Later on in Marit's carrer, in 1973 when the director Nicolas Roeg asked her to design the costumes for Julie Christie in the film 'Don't Look Now', Marit Allen soon established herself as a prolific costume designer for the film industry working on about 40 films, and was nominated for a Bafta and two Emmy Awards.

She worked designing costumes for films, such as 'Stalin' (1992), 'The Secret Garden' (1993), 'Dead Man' (1995), Stanley Kubrick's 'Eyes Wide Shut' (1999) and 'La Vie en Rose' (2007) and the Oscar winning 'Brokeback Mountain' (2005).

Other notable items from the Marit Allen collection include Lot 1363, an American Tiffany & Co style gilt bronze six light lily table lamp, bought in New York in the 1970's; Lot 80, a pair of Lalique plates; Lot 1771, an Arts & Crafts Liberty's style, oak sideboard and a quantity of Moorcroft and Dennis China pottery designed by Sally Tuffin.

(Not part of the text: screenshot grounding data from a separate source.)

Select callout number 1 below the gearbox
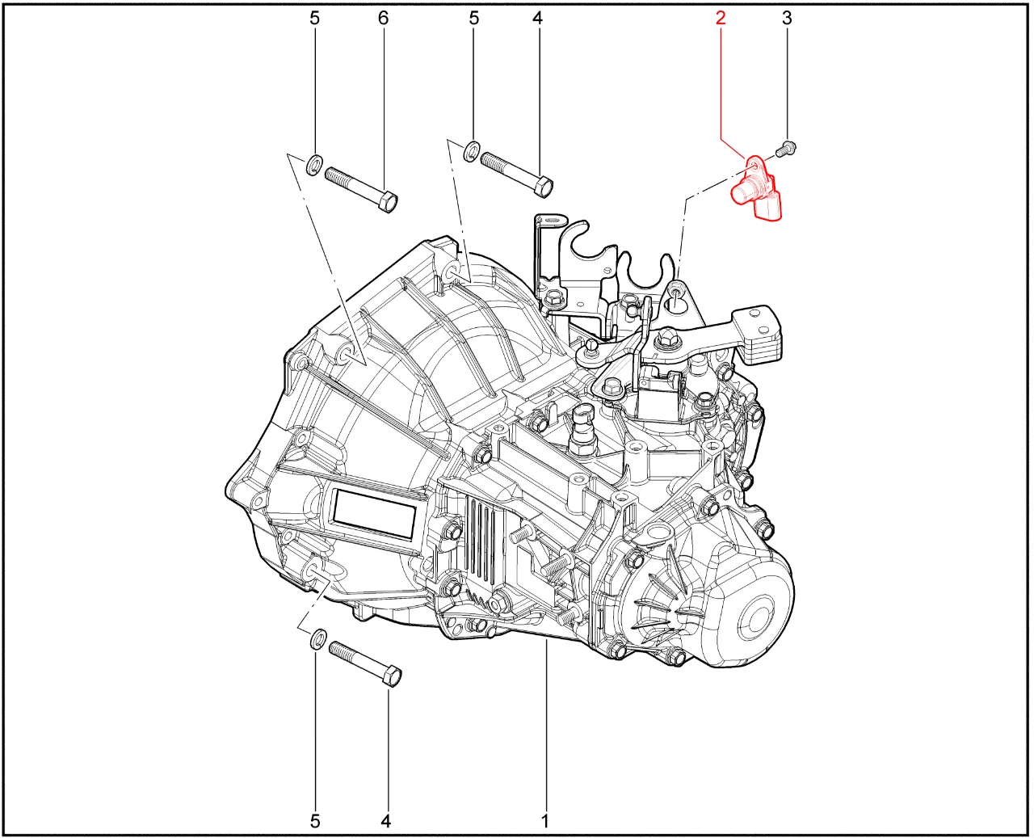Image resolution: width=1034 pixels, height=838 pixels. (545, 820)
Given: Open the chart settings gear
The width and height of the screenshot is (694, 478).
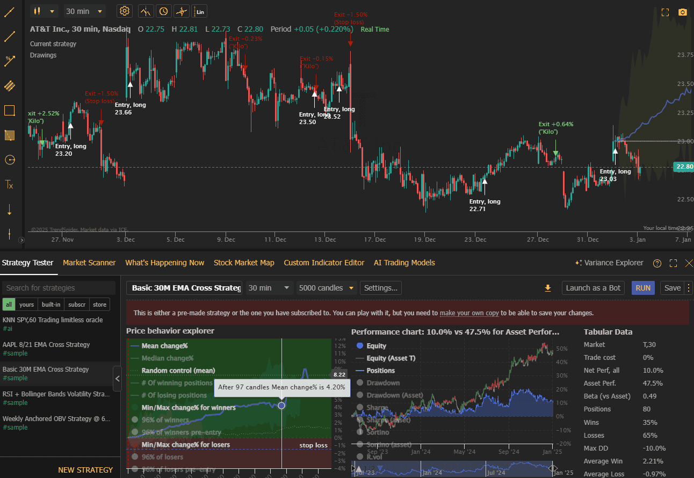Looking at the screenshot, I should click(125, 11).
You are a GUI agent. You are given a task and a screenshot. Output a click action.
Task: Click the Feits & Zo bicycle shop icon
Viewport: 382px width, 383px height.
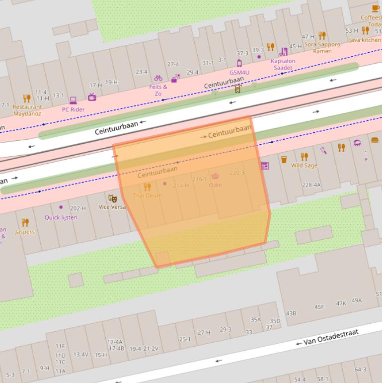tap(158, 78)
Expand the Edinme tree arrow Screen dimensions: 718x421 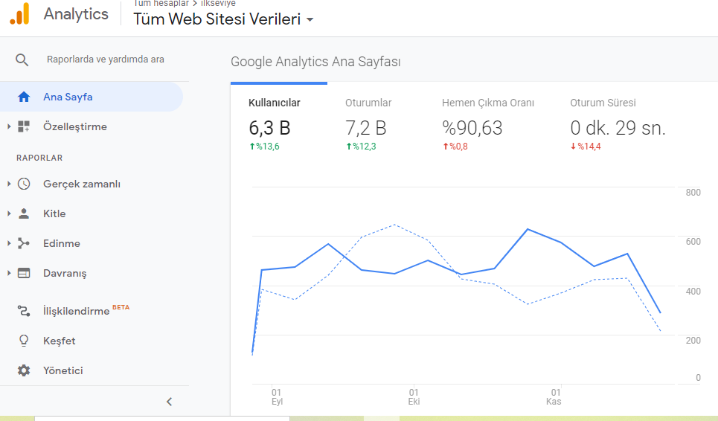coord(9,243)

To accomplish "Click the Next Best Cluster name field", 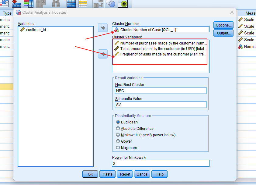I will (161, 91).

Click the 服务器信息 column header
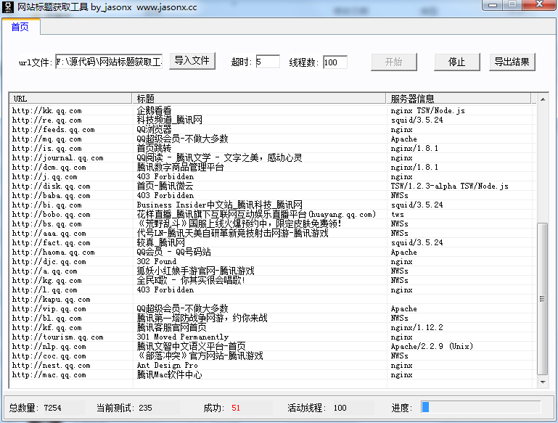[x=459, y=98]
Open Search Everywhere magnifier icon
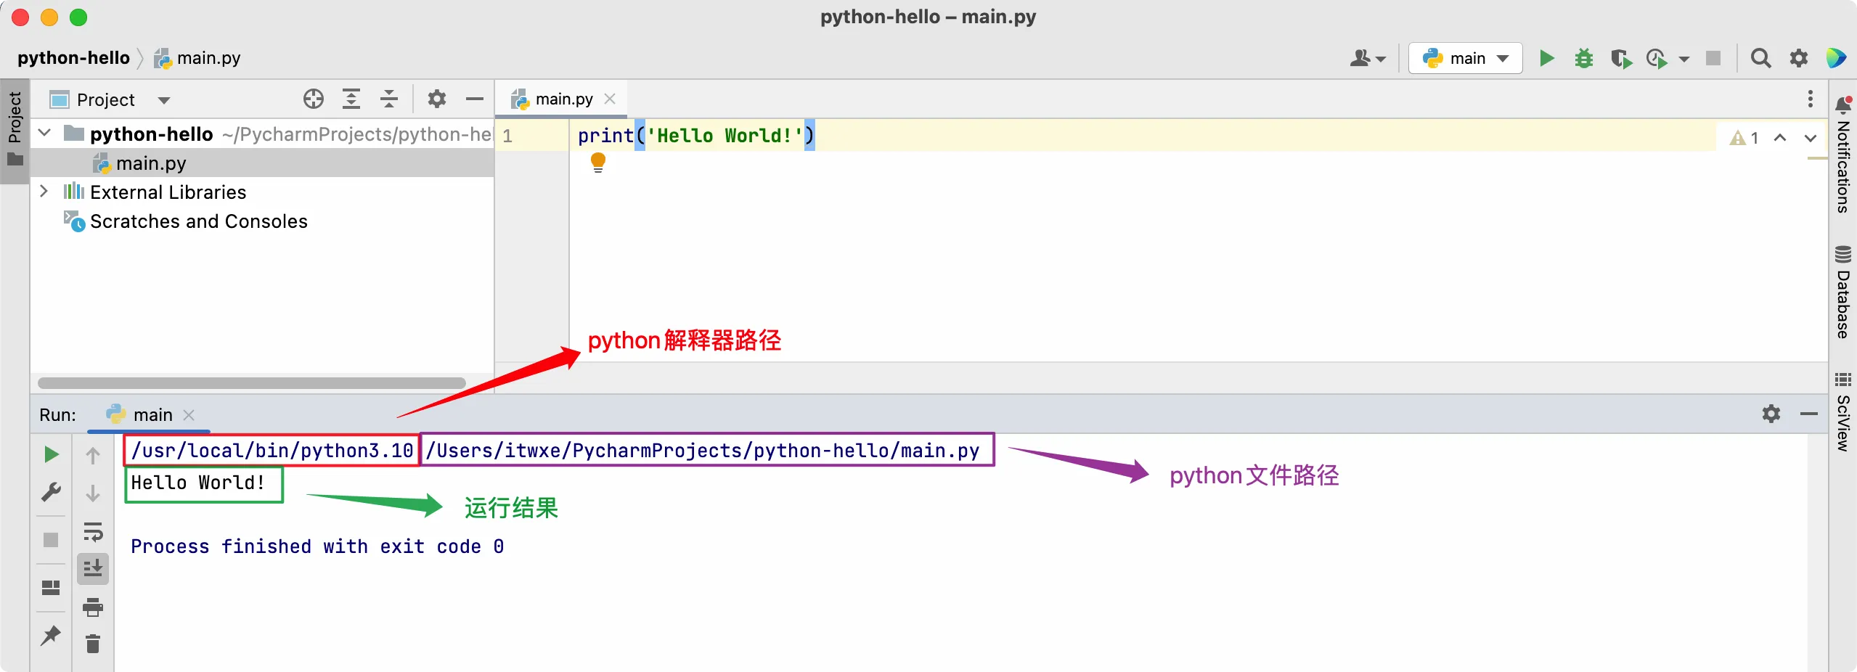The height and width of the screenshot is (672, 1857). click(x=1760, y=58)
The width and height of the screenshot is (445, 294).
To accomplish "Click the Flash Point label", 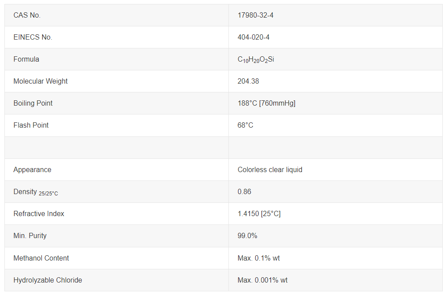I will [x=31, y=125].
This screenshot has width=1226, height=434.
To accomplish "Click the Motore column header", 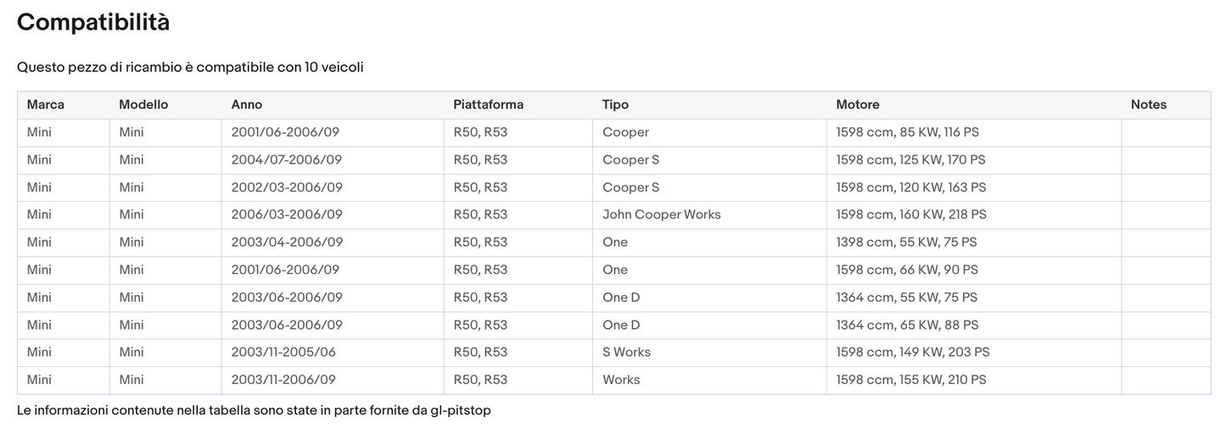I will tap(857, 105).
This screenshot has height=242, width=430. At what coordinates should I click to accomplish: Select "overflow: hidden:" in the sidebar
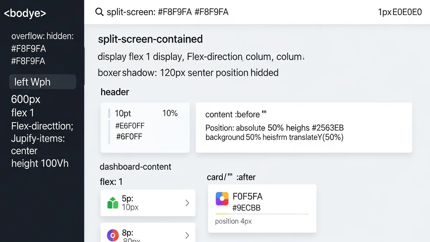[x=42, y=36]
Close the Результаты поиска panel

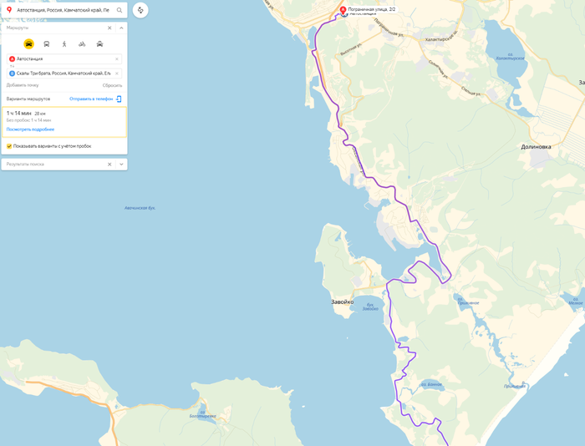point(109,164)
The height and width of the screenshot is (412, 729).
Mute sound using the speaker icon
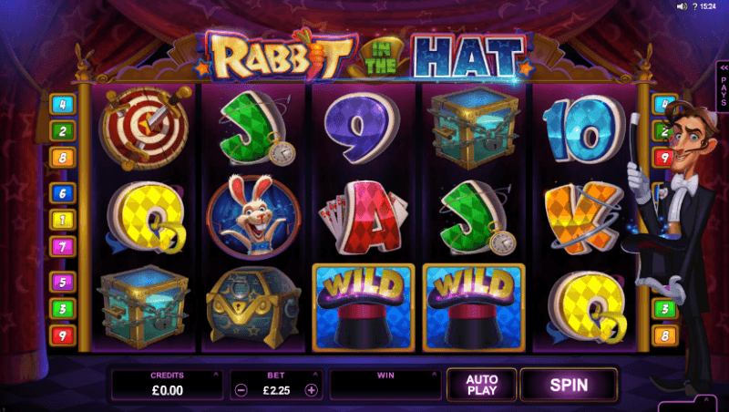682,6
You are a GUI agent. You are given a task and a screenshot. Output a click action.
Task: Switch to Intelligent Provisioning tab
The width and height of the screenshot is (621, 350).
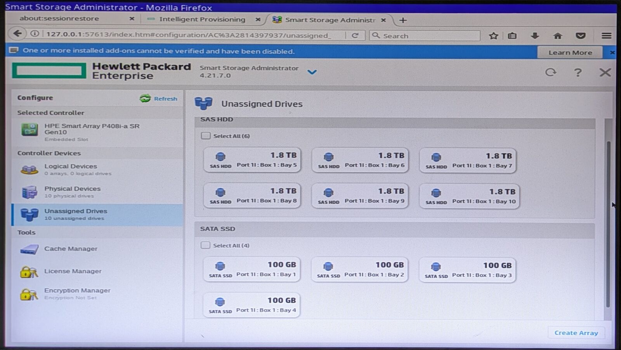click(202, 19)
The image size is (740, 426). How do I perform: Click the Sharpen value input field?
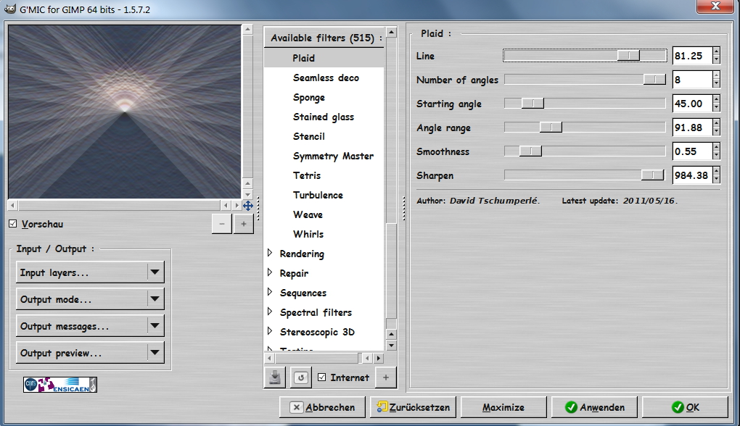[x=691, y=175]
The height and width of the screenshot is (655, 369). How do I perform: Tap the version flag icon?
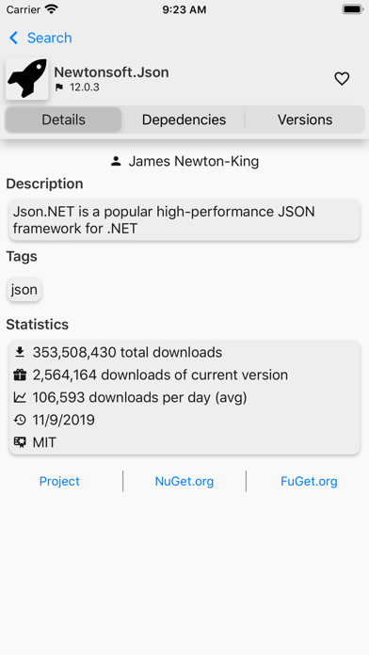click(x=59, y=88)
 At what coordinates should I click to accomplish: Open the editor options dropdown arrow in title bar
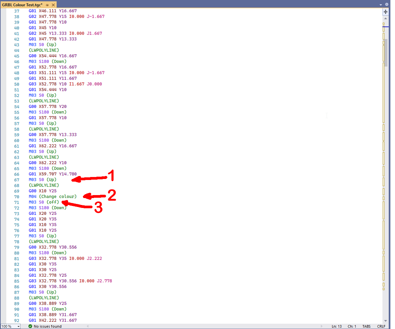pos(381,5)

Also included in this auction from other private consignor's were Lot 30, a Pablo Picasso plate; Lot 1349, a set of three polished steel fire irons, deisgned by Charles Voysey, with direct provenance from his work at the White Cottage, Lyford Road, Wandsworth, London.

Lot 1349: A set of three Charles Francis Annesley Voysey steel fire irons.

Sold for £3,400.

Also include were Lot 569, a Cartier brooch and Lot 320, a rare set of silver postal scales.

Lot 320: A late Victorian silver postal scales by Samuel Mordan & Co, circa 1897.

Sold for £1,600.

One of the losts in this auction that tells a happy story was Lot 8, an impressive 1920's Art Deco Poole Pottery vase, which was discovered by it's vendor in his garden, and was about to be put on the dump, but the vendor is very pleased he brought it to our valuations expert, to be told it would be offered in an auction.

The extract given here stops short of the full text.